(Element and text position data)

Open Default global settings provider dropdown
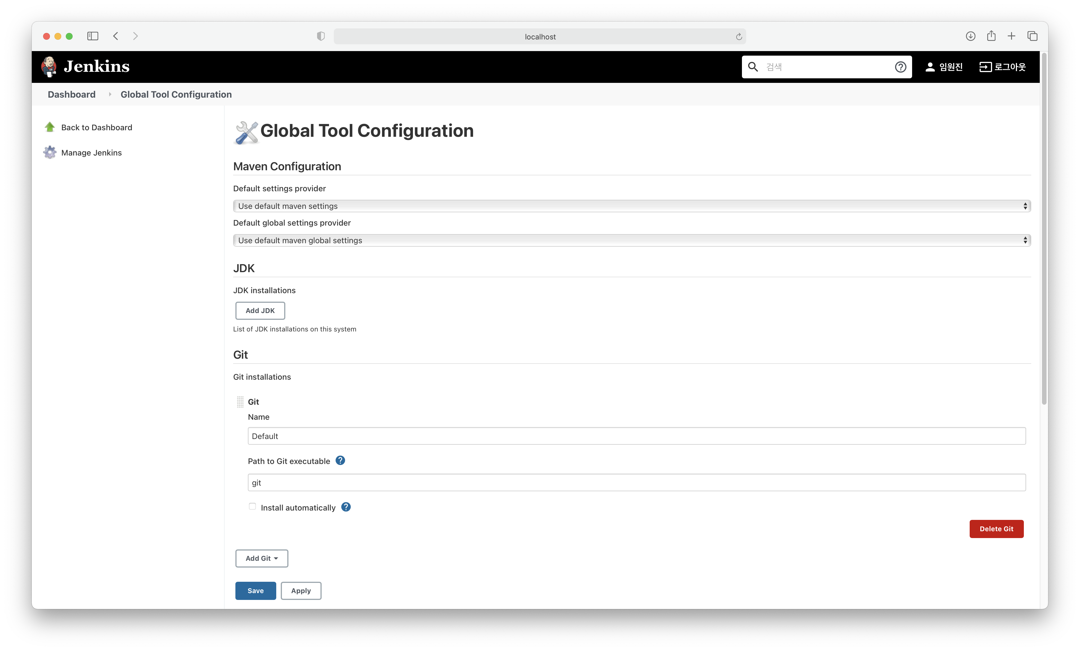The width and height of the screenshot is (1080, 651). click(632, 240)
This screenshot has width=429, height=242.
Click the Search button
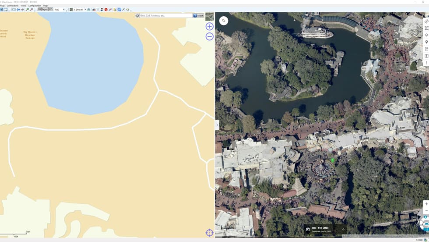point(198,16)
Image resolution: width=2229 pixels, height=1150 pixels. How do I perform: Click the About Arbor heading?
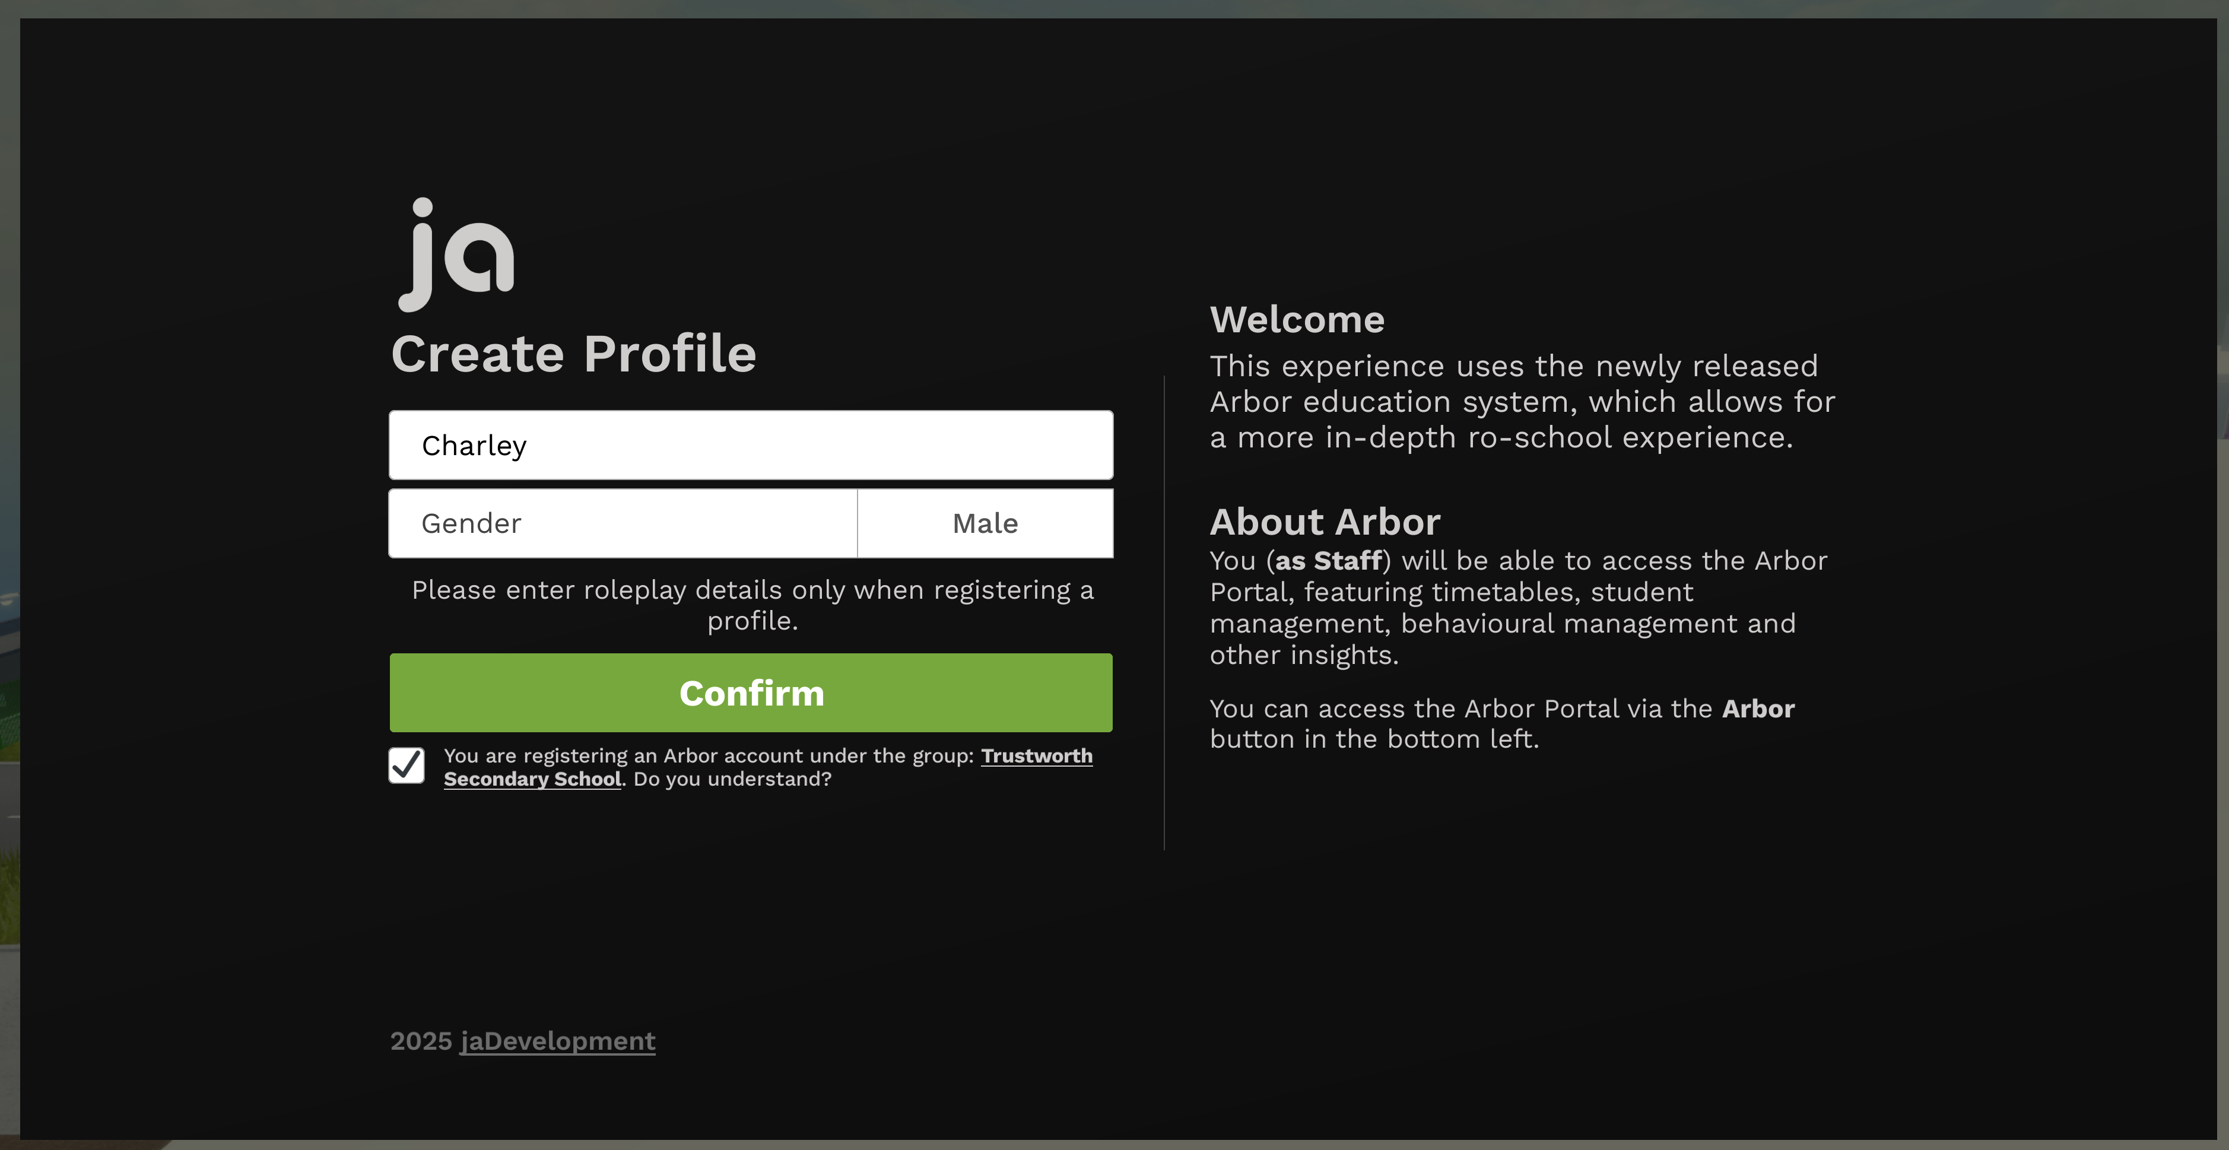1325,522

◆ **DIRECTIVE**
Quote all of the material above verbatim, line by line, leaving out the pictures.

◆ **TASK RESULT**
Open Default global settings provider dropdown
The width and height of the screenshot is (1080, 651). click(632, 240)
This screenshot has width=429, height=242.
Click the Search button
point(198,16)
Image resolution: width=2229 pixels, height=1150 pixels. How do I perform: Click the About Arbor heading?
1325,522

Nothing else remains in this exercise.